Current Jakarta governor Basuki “Ahok” Tjahaja Purnama, who is running for re-election, said during a televised public debate on Friday (27/01) that his administration had already established a system proven to have boosted bureaucratic performance, in response to promises made by his two contenders to improve public services in the capital.
Concerns over sleepy bureaucrats and shoddy public services are common in Indonesia, including in its sprawling capital city of more than 10 million residents.
Ways to effectively tackle a bloated bureaucracy were at the center of Friday’s debate at the Bidakara Hotel in South Jakarta, the second of three ahead of the gubernatorial election on Feb. 15.
In what many said once again was a robotic performance, black-clad Agus Harimurti Yudhoyono — son of former president Susilo Bambang Yudhoyono — failed to detail steps he would take if elected to improve public services in the next five years.
The Democratic Party-backed candidate abstractly said he would create a “capable, transparent, accountable and responsive” bureaucracy to establish a “developed, excellent and modern but humane” Jakarta.
“Jakartans must not only be an object but also the subject of development. Jakarta must be a safe and comfortable home to all its residents,” Agus, who is running with senior bureaucrat Sylviana Murni, said in a measured tone.
In their 40-page “vision and mission” document, the pair lists bureaucracy as one of seven major problems facing Jakarta.
But similar to his remark on Friday, the document does not detail ways Agus and Sylviana would take to improve public services in Jakarta. Their six-action program merely promises “to increase the quality and reliability of a clean and responsible bureaucracy.”
Agus’ remark ran contrary to that of incumbent Basuki “Ahok” Tjahaja Purnama, who directly pointed to his administration’s move to “measuredly” raise performance allowances for civil servants.
“We already have a system in place, a set of indicators for getting regional performance allowances.
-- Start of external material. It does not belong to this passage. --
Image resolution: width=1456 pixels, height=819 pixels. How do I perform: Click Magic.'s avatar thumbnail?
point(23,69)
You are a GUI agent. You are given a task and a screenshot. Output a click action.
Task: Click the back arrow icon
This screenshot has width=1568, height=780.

We have to create empathetic bureaucrats who will truly serve the public,” he said.
Just months into taking office in October 2014, Ahok’s administration established a one-stop integrated service agency amid growing public complaints over complicated bureaucracy.
The agency, which has more than 300 offices across Jakarta, was created to help residents as well as businesspeople to process a wide range of permits.
“This is the core of public services,” Ahok, who is running with incumbent deputy governor Djarot Saiful Hidayat and backed by the pro-government Indonesian Democratic Party of Struggle, said.
But Ahok’s remark drew a fierce reaction from Anies Baswedan, who questioned the current administration’s effort at reforming bureaucracy and improving public services.
“Bureaucracy should bring about welfare, justice and happiness. Has that happened? Not yet,” Anies, donning his typical white shirt and black Muslim fez, said tersely.
Showing a piece of paper depicting Jakarta’s bureaucratic performance in 2015 to audience, he said: “The report was red.”
“Only 70.8 percent of the total programs were realized. Jakarta was ranked 16 among 33 provinces. The bureaucratic score before Ahok assumed office was 100 but now it’s 56.”
“We will bring effective leadership back to Jakarta,” Anies, a former education minister backed by the Great Indonesia Movement Party and the Prosperous Justice Party, said.
In their vision and mission document, Anies and running mate Sandiaga Uno, a businessman, place bureaucratic reform and public services in “human development,” one of three major scopes in their program.
The pair claimed they want to run “good governance” by “managing budget more transparently, effectively and efficiently to achive quality absorption” and “establishing bureaucracy that is more effective and service-oriented.”
Friday’s debate, moderated by former news anchor Tina Talisa and University of Indonesia professor Eko Prasodjo, is scheduled to be followed by a third one on Feb. 10. More than 7 million Jakarta residents are set to hit the ballot on Feb. 15.